# coffee table or a whole bunch of pens



## davduckman2010 (Jan 2, 2015)

dug this out of the back room its been dryng for 3 years at 9 % now it was completly black so i took the grinder with the sanding wheel and cleaned it off . looks realy cool tons of spalt. coffee table with a beer can hole or a whole lota somthing else

Reactions: EyeCandy! 7 | Way Cool 2


----------



## Schroedc (Jan 2, 2015)

I'll be watching to see what you do with it!


----------



## davduckman2010 (Jan 2, 2015)

Schroedc said:


> I'll be watching to see what you do with it!
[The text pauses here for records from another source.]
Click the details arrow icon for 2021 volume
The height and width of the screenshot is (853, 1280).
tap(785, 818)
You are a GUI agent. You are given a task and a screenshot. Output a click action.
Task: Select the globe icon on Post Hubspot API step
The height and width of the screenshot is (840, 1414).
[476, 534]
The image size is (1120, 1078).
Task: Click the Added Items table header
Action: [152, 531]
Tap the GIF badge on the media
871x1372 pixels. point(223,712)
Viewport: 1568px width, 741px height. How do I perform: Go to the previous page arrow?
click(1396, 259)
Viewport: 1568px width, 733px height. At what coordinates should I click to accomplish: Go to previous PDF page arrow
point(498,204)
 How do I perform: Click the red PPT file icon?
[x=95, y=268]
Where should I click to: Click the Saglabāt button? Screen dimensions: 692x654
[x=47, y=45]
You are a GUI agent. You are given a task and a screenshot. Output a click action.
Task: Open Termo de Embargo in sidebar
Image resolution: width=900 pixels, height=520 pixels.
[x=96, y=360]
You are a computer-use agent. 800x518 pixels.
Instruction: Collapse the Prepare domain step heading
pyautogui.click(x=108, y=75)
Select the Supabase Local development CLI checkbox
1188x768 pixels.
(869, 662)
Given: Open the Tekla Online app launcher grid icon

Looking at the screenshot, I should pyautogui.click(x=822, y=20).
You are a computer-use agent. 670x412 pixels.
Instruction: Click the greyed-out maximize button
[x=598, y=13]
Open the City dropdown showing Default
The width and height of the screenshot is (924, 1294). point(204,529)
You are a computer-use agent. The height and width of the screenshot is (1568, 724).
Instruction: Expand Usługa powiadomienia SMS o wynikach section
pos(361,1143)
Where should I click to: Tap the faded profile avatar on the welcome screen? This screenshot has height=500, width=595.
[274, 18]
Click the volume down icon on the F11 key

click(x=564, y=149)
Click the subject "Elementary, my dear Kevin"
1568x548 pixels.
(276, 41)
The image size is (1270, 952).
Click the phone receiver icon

ill bet that sucker looks good when its sanded


----------



## Tony (Jan 2, 2015)

I know I'm biased to flat work, but I think it would be sinful to cut that up! That will make a great table. TA

Reactions: Agree 2


----------



## DLJeffs (Jan 2, 2015)

Coffee table with beer hole! Excellent plan.

Reactions: Agree 4


----------



## Tclem (Jan 3, 2015)

Hairsticks

Reactions: Like 1 | Funny 2 | Creative 1


----------



## Nature Man (Jan 3, 2015)

How many coffee tables does a guy need? Nice wood! Chuck


----------



## davduckman2010 (Jan 3, 2015)

Nature Man said:


> How many coffee tables does a guy need? Nice wood! Chuck


i drink a lot of coffee . i have yet to put one of mine in my house they always seem to gravitate to other peoples houses. hmmm thats becomeing a problem.---- unless there paying cash


----------



## Tony (Jan 3, 2015)

Tclem said:


> Hairsticks





Nature Man said:


> How many coffee tables does a guy need?



I would say more coffee tables than hairsticks!!!!!!

Reactions: Agree 2


----------